§ **What to do**
Search the data for the string "Kronofogden", and report each line where it is found.

Record excerpts Start Marker

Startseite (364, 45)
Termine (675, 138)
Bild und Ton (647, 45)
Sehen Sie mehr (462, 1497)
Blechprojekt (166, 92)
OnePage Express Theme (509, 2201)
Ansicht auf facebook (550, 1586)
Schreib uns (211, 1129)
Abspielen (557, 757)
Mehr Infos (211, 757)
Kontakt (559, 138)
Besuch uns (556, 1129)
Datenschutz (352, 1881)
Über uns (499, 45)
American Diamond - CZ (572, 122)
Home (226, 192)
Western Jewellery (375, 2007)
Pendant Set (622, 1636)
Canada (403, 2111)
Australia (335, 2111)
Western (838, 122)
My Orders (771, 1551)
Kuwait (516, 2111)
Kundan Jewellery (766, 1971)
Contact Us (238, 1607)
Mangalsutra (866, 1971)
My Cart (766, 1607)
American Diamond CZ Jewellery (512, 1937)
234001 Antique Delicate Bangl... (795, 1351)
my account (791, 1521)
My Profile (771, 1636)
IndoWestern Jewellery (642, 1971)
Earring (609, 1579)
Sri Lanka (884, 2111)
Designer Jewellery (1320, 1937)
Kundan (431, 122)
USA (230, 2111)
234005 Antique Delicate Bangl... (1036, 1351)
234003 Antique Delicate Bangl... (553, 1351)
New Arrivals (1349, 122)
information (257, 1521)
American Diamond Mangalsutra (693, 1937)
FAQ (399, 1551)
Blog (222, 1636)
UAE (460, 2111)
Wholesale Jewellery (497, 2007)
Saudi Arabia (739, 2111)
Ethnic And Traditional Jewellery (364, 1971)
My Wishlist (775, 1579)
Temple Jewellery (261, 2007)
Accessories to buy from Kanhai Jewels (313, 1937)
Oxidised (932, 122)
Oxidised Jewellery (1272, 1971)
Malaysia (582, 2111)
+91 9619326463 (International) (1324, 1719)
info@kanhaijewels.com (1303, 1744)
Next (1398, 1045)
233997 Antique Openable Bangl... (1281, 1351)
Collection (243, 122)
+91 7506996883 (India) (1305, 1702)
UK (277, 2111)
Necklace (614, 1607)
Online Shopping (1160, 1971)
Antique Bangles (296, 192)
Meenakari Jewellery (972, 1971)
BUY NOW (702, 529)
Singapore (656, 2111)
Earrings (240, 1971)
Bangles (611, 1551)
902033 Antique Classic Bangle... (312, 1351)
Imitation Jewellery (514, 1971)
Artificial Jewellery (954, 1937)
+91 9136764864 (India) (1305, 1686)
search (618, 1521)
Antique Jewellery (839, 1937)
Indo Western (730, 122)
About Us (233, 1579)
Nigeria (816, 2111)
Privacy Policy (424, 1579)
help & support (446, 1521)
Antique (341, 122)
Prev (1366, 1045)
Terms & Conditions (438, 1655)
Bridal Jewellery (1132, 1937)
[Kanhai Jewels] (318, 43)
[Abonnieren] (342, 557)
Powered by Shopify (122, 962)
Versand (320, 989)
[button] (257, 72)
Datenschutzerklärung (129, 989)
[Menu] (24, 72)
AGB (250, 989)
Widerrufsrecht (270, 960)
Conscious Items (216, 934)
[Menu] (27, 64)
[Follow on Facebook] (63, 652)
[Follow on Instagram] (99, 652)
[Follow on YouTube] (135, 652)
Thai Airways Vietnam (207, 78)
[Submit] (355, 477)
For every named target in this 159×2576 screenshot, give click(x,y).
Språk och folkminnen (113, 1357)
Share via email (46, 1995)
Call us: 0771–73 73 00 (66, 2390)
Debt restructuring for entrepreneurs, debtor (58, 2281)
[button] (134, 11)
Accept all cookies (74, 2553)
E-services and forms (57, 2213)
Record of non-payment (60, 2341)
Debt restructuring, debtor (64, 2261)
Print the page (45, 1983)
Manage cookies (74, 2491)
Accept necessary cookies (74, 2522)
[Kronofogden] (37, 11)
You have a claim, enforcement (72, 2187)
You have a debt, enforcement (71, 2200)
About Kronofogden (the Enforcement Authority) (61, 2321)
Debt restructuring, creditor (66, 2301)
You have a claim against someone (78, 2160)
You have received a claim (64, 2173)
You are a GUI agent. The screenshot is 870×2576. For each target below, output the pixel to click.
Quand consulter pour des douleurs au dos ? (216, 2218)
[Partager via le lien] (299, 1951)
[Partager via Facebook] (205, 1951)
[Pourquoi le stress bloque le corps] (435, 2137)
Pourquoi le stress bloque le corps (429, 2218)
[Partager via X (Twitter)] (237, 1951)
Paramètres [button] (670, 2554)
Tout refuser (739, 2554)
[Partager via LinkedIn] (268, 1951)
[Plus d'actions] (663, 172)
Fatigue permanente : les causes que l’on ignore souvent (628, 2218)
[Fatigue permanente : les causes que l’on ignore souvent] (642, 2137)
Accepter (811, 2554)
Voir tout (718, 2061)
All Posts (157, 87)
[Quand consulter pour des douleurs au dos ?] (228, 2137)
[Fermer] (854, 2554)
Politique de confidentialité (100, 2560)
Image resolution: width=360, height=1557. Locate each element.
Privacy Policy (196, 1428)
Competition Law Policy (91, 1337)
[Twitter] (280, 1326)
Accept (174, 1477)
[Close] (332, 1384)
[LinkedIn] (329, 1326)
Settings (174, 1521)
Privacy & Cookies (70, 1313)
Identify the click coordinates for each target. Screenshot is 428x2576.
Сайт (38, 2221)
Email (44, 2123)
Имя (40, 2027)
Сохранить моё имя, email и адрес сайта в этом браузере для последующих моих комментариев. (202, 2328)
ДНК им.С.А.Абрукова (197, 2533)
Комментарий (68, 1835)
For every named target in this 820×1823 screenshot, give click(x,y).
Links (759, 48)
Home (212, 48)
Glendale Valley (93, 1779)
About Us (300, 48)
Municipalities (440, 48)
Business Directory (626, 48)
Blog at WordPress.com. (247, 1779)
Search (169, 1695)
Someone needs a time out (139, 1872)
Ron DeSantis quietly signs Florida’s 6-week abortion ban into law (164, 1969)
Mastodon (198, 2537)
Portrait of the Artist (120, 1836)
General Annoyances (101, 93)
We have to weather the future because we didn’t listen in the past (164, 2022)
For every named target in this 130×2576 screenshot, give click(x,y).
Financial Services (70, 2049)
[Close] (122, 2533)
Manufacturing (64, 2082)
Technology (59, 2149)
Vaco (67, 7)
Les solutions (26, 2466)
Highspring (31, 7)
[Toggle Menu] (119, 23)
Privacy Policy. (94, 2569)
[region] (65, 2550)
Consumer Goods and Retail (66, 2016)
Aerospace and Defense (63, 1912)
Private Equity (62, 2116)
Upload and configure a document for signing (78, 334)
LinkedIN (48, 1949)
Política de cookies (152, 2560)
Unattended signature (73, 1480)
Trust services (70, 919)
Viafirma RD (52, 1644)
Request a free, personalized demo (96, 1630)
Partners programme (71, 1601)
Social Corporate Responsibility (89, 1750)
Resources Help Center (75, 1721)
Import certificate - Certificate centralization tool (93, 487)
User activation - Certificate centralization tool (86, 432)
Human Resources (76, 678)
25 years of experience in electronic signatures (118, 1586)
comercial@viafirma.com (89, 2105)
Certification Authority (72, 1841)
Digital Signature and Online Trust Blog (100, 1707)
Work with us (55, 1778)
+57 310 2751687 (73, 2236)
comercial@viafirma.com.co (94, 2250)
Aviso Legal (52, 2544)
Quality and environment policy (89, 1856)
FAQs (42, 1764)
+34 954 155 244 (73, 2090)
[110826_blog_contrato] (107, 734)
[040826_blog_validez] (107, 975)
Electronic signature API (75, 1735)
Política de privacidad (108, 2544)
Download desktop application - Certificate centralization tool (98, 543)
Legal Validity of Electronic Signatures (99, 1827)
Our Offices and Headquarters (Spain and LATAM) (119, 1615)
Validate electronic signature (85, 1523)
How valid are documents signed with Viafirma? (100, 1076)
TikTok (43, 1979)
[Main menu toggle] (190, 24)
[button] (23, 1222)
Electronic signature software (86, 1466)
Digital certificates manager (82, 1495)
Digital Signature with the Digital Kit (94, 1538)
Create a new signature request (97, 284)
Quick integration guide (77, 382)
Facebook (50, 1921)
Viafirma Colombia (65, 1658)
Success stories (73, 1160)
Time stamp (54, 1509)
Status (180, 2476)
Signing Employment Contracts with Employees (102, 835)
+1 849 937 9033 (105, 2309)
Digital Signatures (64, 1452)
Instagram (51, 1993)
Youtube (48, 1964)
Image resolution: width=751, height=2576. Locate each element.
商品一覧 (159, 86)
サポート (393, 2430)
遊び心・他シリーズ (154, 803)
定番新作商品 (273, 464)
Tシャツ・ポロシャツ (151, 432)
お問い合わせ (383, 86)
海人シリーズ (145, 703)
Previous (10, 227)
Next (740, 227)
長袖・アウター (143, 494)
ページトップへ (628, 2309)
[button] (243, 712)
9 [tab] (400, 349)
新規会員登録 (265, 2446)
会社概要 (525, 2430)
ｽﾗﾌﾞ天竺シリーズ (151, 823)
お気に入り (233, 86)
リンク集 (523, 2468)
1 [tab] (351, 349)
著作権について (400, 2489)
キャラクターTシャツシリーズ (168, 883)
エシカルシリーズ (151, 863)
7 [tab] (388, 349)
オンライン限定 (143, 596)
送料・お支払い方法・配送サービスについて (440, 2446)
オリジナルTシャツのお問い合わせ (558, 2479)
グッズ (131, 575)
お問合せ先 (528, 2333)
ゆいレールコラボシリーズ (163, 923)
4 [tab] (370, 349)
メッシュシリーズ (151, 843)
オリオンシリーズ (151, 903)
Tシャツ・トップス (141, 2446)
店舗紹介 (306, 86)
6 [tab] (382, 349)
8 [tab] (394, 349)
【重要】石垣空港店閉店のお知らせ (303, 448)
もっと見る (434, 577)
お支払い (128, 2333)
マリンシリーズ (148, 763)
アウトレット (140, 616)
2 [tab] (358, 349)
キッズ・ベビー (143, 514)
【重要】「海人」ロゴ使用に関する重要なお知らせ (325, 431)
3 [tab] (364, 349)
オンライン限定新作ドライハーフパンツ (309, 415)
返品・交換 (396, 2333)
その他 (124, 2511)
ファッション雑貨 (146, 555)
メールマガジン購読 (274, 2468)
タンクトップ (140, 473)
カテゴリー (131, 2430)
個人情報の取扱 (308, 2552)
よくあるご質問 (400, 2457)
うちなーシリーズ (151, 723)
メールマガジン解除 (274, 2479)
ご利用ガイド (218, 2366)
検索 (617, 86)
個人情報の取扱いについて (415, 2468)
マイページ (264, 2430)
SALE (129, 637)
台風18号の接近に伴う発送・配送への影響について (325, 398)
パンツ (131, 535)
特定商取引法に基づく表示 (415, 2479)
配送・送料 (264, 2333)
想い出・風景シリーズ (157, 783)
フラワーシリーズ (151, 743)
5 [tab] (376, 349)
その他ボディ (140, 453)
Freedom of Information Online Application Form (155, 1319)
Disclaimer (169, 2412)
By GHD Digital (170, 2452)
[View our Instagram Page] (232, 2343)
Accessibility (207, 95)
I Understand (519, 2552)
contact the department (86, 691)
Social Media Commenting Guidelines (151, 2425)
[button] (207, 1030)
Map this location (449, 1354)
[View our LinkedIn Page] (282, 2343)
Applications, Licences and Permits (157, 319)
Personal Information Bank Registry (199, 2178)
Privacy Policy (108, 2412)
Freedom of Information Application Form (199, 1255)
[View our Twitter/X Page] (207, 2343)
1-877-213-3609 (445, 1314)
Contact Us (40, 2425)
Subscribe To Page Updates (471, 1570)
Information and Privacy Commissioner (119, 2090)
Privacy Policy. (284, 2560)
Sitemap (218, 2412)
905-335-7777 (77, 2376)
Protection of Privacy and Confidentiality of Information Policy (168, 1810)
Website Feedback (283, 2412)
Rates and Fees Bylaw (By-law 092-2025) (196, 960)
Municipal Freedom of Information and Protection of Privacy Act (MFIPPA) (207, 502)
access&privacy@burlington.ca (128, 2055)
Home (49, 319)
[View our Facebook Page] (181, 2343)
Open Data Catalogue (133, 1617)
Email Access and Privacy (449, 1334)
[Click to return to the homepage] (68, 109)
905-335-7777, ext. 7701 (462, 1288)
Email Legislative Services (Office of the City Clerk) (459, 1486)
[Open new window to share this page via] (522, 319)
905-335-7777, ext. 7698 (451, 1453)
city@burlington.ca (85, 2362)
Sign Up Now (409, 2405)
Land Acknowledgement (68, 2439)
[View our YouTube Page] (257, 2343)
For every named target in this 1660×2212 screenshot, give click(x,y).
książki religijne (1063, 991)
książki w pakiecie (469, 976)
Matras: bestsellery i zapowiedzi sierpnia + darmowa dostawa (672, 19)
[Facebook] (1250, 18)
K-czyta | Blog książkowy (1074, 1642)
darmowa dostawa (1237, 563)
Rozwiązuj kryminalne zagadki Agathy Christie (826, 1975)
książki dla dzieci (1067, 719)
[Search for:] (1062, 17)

Record excerpts End Marker

§ **Expected answer**
[Kronofogden] (37, 11)
About Kronofogden (the Enforcement Authority) (61, 2321)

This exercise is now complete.